• [Stored data entries]:
━━━━━━
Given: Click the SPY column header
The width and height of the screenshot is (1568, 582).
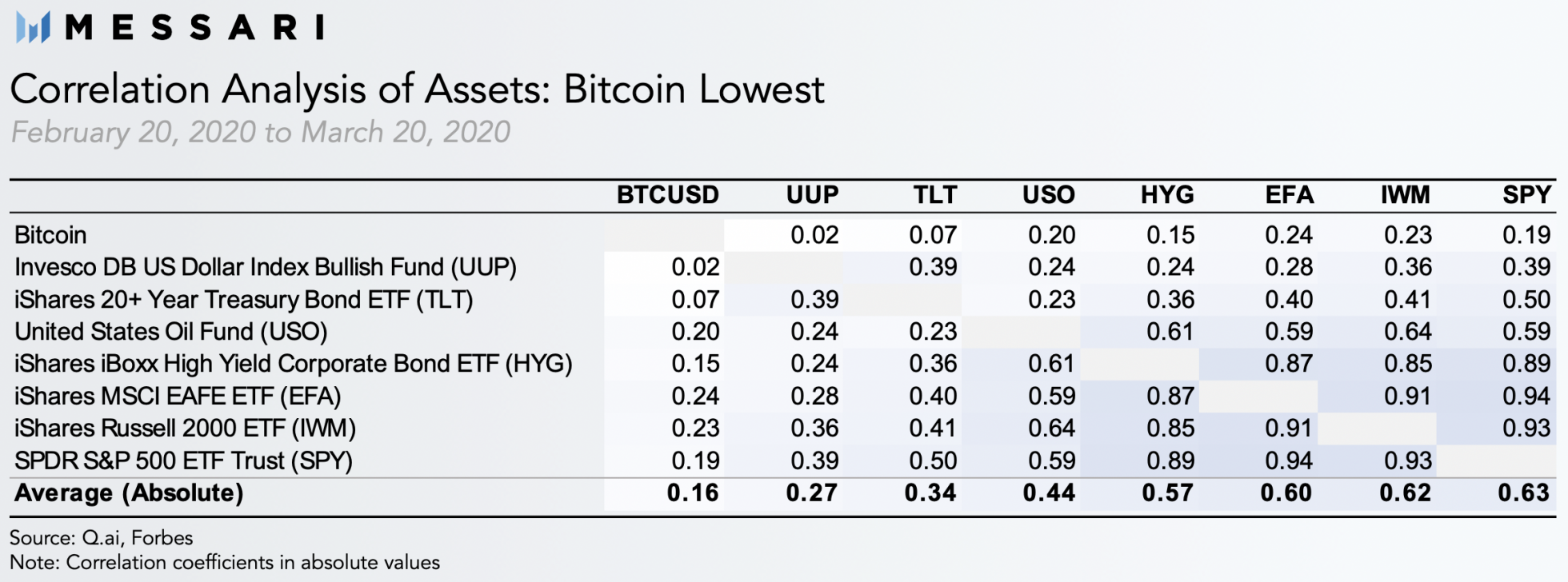Looking at the screenshot, I should point(1526,195).
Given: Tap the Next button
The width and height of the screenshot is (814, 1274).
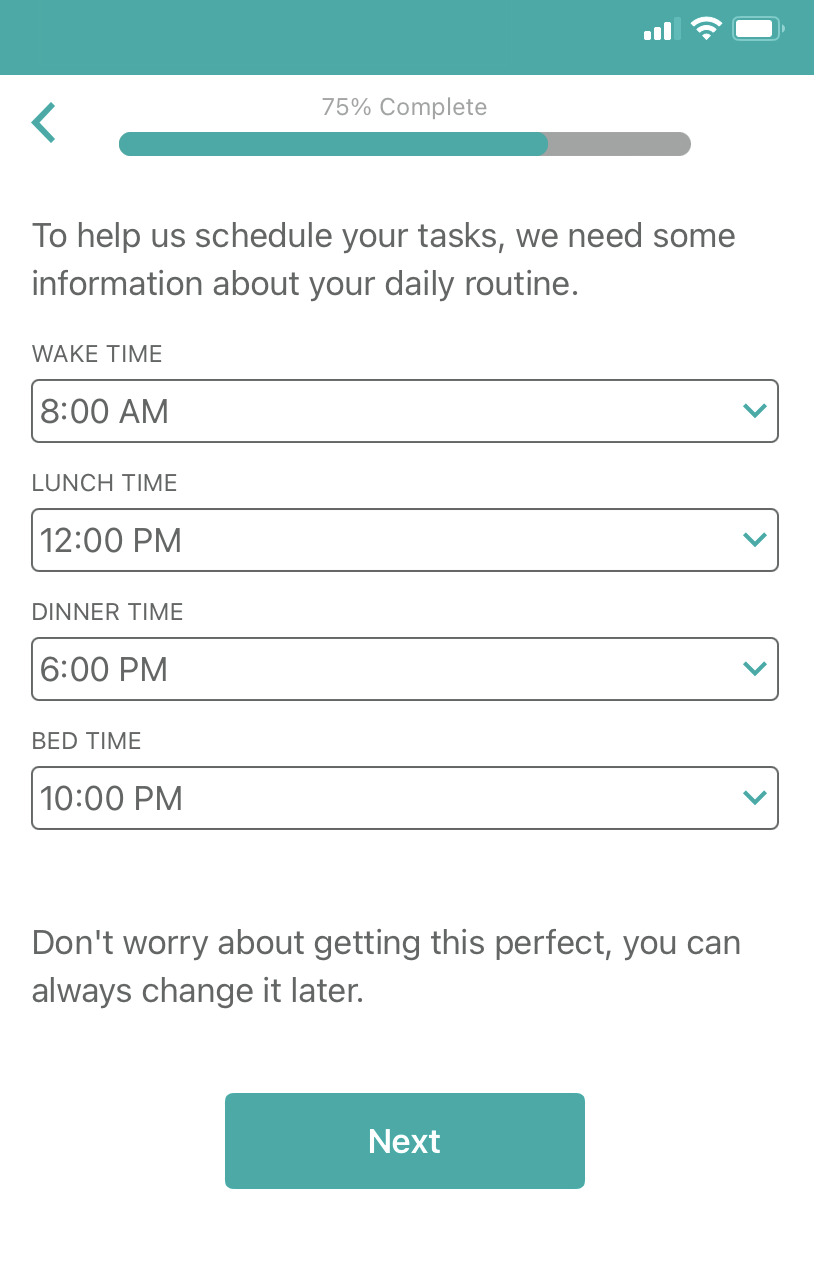Looking at the screenshot, I should [405, 1141].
━━━━━━
• [What the task requires]: Wherever a line contains the string "Given", copy that line from the data.

• [Response area]:
Given: Click the SPY column header
Given: Tap the Next button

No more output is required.